1
Я – против милитаризма. Но только до тех пор, пока в сауну Ассоциации Молодых Христиан не заходят пулеметчики американской армии. Пот льётся с бицепсов на пресс, и пулеметчики от этого сверкают, как торты. А я влюблён. Но в кого? В эти символы смерти и державы? Куда подевались мои идеалы? Забыл в раздевалке?
“Война – это лёгкие деньги, – говорит самый морской из котиков, Рауль. – Нужно только привыкнуть к ночным кошмарам. Остальное – хуйня: вышибаешь дверь, и давишь тараканов в полотенцах. Сначала тебе кажется, мол, жесть, но вскоре ты уже без этого не можешь. Я вот сейчас завис на гражданке, и всё у меня заебись – парюсь в баньке; бабло – имеется, респект – тоже. Дома меня ждёт девушка, вот с такой жопой. А я сижу и думаю про окоп. Реально жду, когда туда вернусь.”
Разглядывая тела морских котиков, я забываю о своей политической ориентации точно так же, как солдаты забывают о своих возлюбленных. Что делает эти тела такими солдатскими? Ведь ещё до того как они стали обсуждать своё участие в первой иракской кампании, я знал – это люди, способные убивать.
Армия превратила их в пули. Ресницы стали штыками. Но это не вызывает у меня ни гнева, ни сочувствия. Я смотрю на солдат тем же взглядом, которым смотрю на закат или лошадь. В этом взгляде нет позиции – только очарование. Любуясь солдатом, я любуюсь гильотиной, и забываю о её предназначении.
Голова пулеметчика выплывает из пара: "Ты же русский, да? Можешь сказать "Калашников"? Хочется услышать как звучит это слово в оригинале..."
2
Стоит мне перестать следить за новостями, и они прекращают облучать меня своими истериками. Все трампы и путины гаснут; и лево, и право, вдруг, больше не важно. Жизнь сводится к движению света по Её лицу. Это движение не имеет значения ни для кого, кроме меня, и теряется в масштабах истории. Однако и это лицо, и этот свет, отвечают самым глубинным вздрыгам моего сердца. Объятия оказываются предпочтительнее справедливости.

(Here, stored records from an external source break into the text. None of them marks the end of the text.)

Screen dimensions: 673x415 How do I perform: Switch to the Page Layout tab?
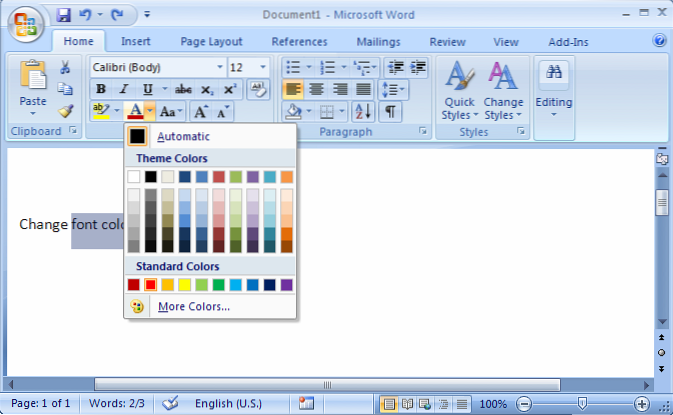point(211,42)
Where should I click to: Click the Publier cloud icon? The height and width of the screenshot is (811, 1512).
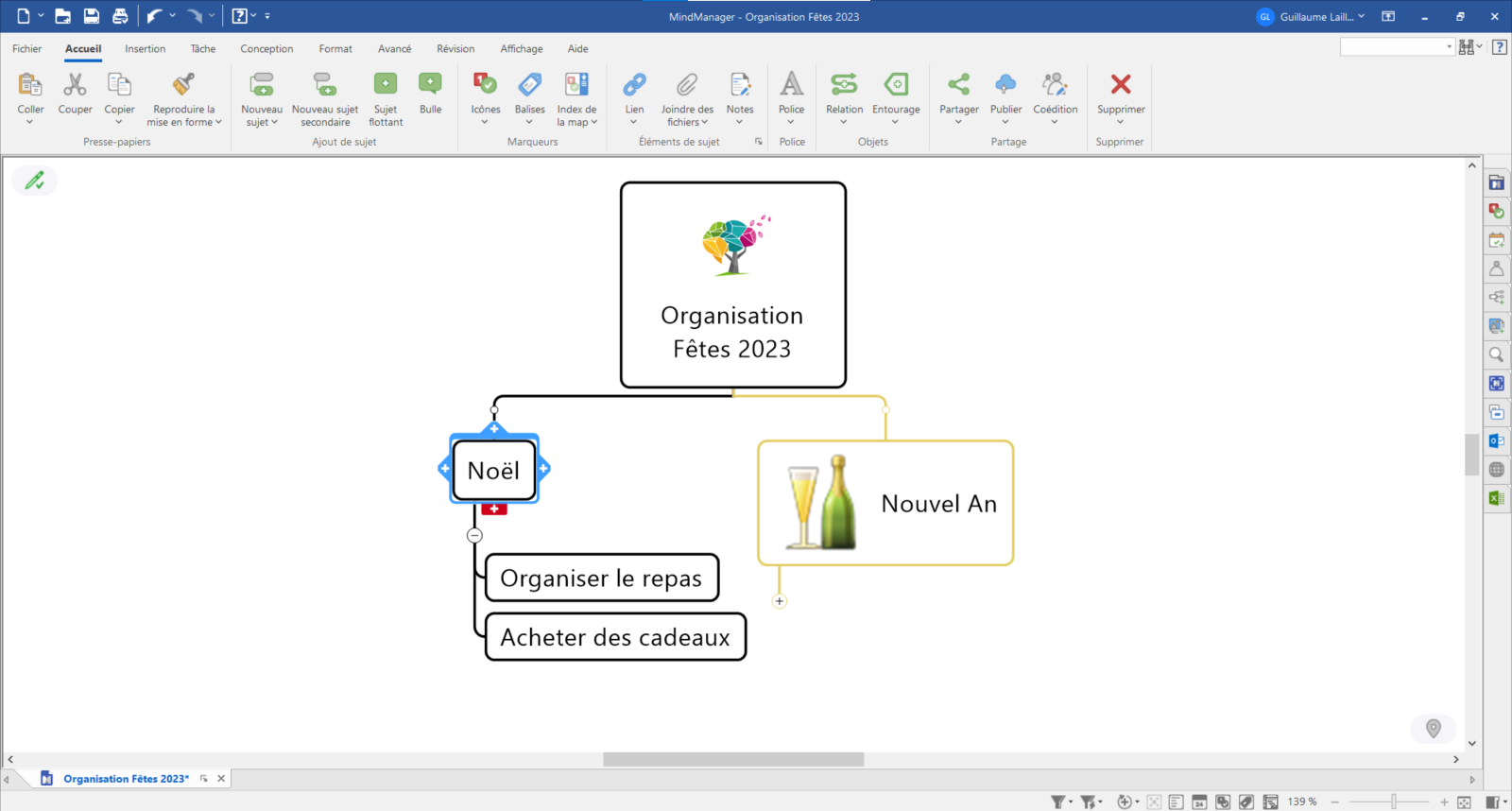(1005, 85)
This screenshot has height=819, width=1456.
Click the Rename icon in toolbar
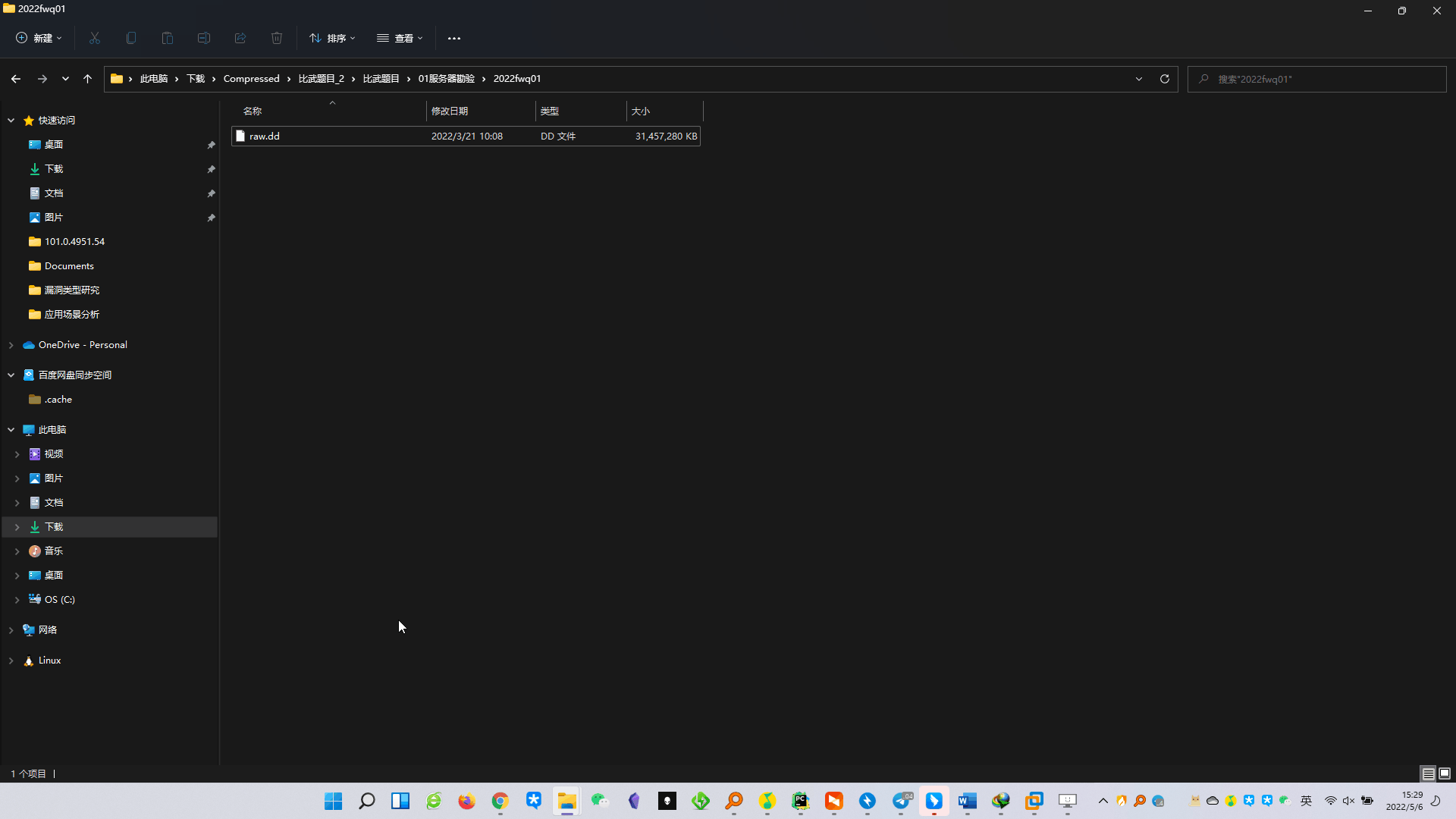[x=204, y=38]

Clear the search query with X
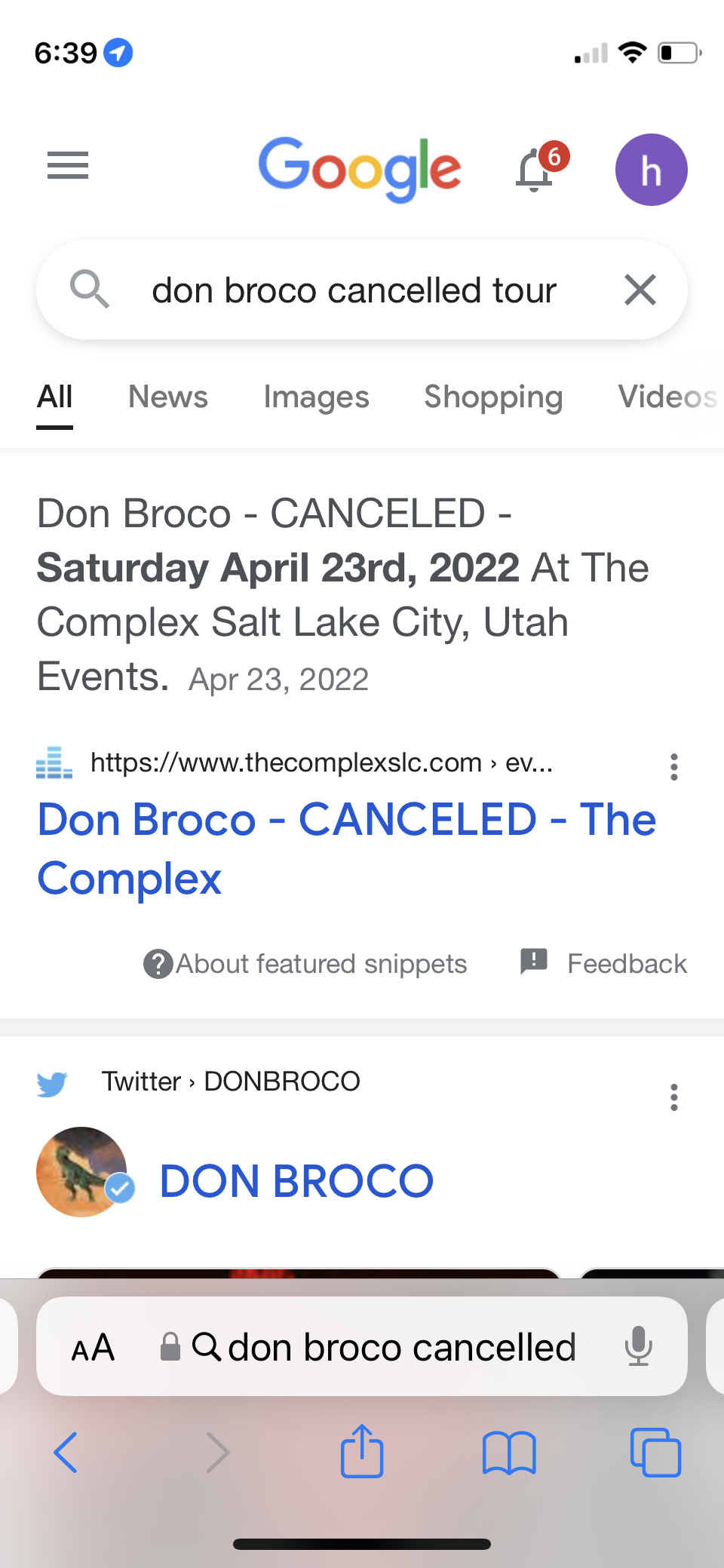pos(640,290)
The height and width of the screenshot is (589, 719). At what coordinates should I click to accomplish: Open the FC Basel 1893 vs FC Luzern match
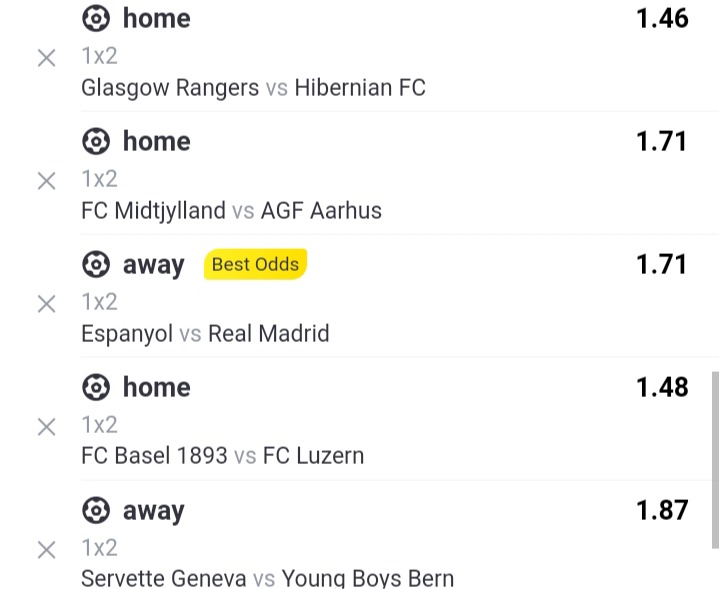click(222, 456)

В тишине маленьких событий, под плащами героев и флагами освободителей – во всём "ничтожном" и частном, – живой человек. Не символ, не лозунг, а зверь и его желание жить; потребность в любви и страх перед одиночеством. На этом уровне нет гражданина. Ни "заботы об обществе", ни прочих "благородных порывов духа".
Её виски пахнут весенним лугом. На этом лугу любое знамя кажется заплаткой – очередным “смыслом жизни”, которым люди затыкают дыры в своём бытии. Зачем бог, если есть поцелуи? Что, кроме отсутствия личной жизни, может толкать человека в плен идеологий и нравоучений?
Я – против милитаризма. Но только до тех пор, пока в сауну Ассоциации Молодых Христиан не заходят пулеметчики американской армии. Красота их тел отменяет мою совесть, и пробуждает желание. Оставаясь открытым, я обретаю свободу.
3
Идеи – это перроны: они существуют не для того, чтобы на них оставаться, а чтобы с них отбывать. Вот и я, чуть что, прячу пилотку, и позволяю пулемётчику себя очаровать. Блядство спасает меня от власти, которая реализует себя через идеологическую сегрегацию людей по кучкам. Сопротивление такой сегрегации не означает побег от общества. Вопрос скорее в том, как избежать превращения в очередную толпу марширующих носителей "истины".
Поза "борца за идеалы" скрывает за собой безволие. Легче разоблачать некое фундаментальное зло, оставаясь благородным рабом, и постоянно откладывая своё освобождение на "светлое будущее", чем воплощать свободу с ближним, и сейчас. Чтобы покончить с этими доблестными отлагательствами, необходимо заменить политику масс политикой индивидов.
У меня нет армии и институтов. Но я могу вступать в отношения с людьми, и в своём атоме растить гранулу нового мира; реализовывать свой проект бытия в личной жизни. Мне не требуется разрешение большинства, чтобы любить по-своему. У меня нет времени ждать, пока каждая тётка в метро поймёт, что люди бывают разными, и примет меня таким, какой я есть. Конечно, общественные реалии влияют на широту возможностей моей реализации. Но и эти реалии, и эти возможности произрастают из людей, и, следовательно, – из меня.
Я не могу "улучшить" ближнего. Любая попытка принудить его к моему проекту бытия является фашизмом, безотносительно того, насколько прогрессивными мне кажутся мои лозунги. Однако я могу меняться сам. В этом и заключается моя политика. Мне не нужно вступать в партию и отстаивать Большую Идею. Достаточно отстаивать себя и своё право на личный образ жизни.